WHAT IS NEEDED => In the records below, find each line with the word "computer" and copy it.
Segment Open
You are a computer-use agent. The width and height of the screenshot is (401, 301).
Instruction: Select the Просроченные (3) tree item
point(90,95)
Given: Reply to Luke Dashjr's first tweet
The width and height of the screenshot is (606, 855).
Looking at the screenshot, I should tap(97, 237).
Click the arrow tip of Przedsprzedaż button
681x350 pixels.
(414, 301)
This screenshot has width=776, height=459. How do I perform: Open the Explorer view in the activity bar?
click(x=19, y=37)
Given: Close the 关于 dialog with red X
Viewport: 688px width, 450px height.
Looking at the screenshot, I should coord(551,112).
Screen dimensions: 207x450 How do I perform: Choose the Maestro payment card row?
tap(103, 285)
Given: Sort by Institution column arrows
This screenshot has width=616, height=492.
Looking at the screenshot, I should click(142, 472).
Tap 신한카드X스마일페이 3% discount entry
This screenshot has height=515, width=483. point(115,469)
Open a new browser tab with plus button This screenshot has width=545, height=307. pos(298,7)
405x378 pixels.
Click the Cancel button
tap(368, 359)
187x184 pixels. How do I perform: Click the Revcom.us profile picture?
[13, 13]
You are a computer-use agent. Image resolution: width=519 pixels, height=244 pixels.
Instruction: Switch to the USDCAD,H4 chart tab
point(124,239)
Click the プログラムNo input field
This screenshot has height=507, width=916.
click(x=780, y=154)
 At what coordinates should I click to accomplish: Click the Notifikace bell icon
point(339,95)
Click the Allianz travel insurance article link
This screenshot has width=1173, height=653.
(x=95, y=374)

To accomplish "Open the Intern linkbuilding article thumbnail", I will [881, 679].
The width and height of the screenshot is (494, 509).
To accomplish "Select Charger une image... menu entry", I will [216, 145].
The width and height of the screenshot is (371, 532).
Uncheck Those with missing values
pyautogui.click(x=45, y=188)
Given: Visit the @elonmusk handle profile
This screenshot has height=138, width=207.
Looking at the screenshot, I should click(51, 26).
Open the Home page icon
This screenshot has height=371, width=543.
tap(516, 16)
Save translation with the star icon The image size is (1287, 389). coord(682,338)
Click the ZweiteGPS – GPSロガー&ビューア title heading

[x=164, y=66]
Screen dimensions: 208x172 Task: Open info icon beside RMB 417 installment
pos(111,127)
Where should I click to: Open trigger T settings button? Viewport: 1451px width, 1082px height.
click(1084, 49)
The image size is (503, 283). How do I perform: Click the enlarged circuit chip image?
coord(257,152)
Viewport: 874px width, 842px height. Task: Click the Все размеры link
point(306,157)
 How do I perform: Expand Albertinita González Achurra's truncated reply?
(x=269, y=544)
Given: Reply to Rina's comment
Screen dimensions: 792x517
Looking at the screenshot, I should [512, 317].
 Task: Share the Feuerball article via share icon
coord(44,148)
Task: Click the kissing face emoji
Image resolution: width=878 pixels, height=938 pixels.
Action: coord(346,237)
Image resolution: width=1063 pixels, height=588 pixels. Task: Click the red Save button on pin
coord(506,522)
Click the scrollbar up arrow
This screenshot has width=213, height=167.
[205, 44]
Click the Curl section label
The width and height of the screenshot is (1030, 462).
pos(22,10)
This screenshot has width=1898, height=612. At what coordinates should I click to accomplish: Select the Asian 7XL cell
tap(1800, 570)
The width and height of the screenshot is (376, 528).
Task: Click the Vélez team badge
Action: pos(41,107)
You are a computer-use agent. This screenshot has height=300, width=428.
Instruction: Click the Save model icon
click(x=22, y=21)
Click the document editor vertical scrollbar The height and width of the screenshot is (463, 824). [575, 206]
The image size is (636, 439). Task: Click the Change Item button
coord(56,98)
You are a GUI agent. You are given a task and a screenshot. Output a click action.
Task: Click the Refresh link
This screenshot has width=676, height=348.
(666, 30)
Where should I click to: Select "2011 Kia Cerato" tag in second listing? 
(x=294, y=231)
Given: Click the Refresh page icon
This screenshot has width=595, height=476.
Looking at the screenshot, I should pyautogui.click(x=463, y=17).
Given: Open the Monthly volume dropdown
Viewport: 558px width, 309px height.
Segment Closed
ANSWER SECTION =>
You are a computer-use agent. The width and height of the screenshot is (401, 301).
You are a computer-use agent. Image resolution: width=519 pixels, height=244 pixels.
You are a computer-use agent. This screenshot has height=300, width=428.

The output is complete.